Sin respuesta a estas y muchas otras preguntas relacionadas, es improbable que se avance en la solución de esta crisis. La principal dificultad para frenar la escalada de violencia entre los ucranios es que no cesa la injerencia de Estados Unidos, la Unión Europea y Rusia en los asuntos internos de Ucrania.
No menos importante es que Kiev y Moscú –y aquí hace falta recordar que Rusia desempeña un papel crucial en el conflicto al apoyar a una minoría pro rusa con metas distintas a las de la mayoría de habitantes del este y del sur de Ucrania– tienen un punto de partida y un final deseado divergentes.
Para Kiev se trata de defender su integridad territorial; para Rusia lo que sucede ahora en el este de Ucrania es lo mismo que ocurrió en la capital ucrania y terminó con la destitución del presidente Viktor Yanukovich.

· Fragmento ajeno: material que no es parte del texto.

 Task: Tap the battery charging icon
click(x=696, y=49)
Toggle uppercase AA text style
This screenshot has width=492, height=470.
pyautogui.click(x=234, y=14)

Kiev y Moscú rechazan el separatismo, pero Moscú acusa a Ucrania de lanzar el ejército contra su pueblo y Kiev revira que Rusia mató a cerca de 200 mil chechenos, muchos de ellos población civil que pereció durante los bombardeos de Grozny y otras localidades de la república independentista en el Cáucaso del norte.
Y el final que buscan tampoco es el mismo: Kiev dice estar dispuesto a conceder mayor autonomía a las regiones del este y a reconocer el ruso como segundo idioma oficial, como parte de un solo Estado; Moscú niega legitimidad a los gobernantes en Kiev e insiste en que Ucrania necesita una federación, pero intenta forzar esa opción con métodos reprobables sin dejar que sean los propios ucranios los que decidan su futuro.
Para evitar una guerra fratricida –ucranios y rusos, finalmente, son pueblos hermanos– que nadie quiere, las cuatro partes involucradas en este conflicto tienen que volver a negociar para precisar hasta el último detalle los términos de lo pactado en Ginebra. Sólo así, y con concesiones recíprocas, se podrá terminar con la absurda pretensión de alinear Ucrania con Occidente o con Rusia, cuando debe ser un eficaz enlace entre ambos.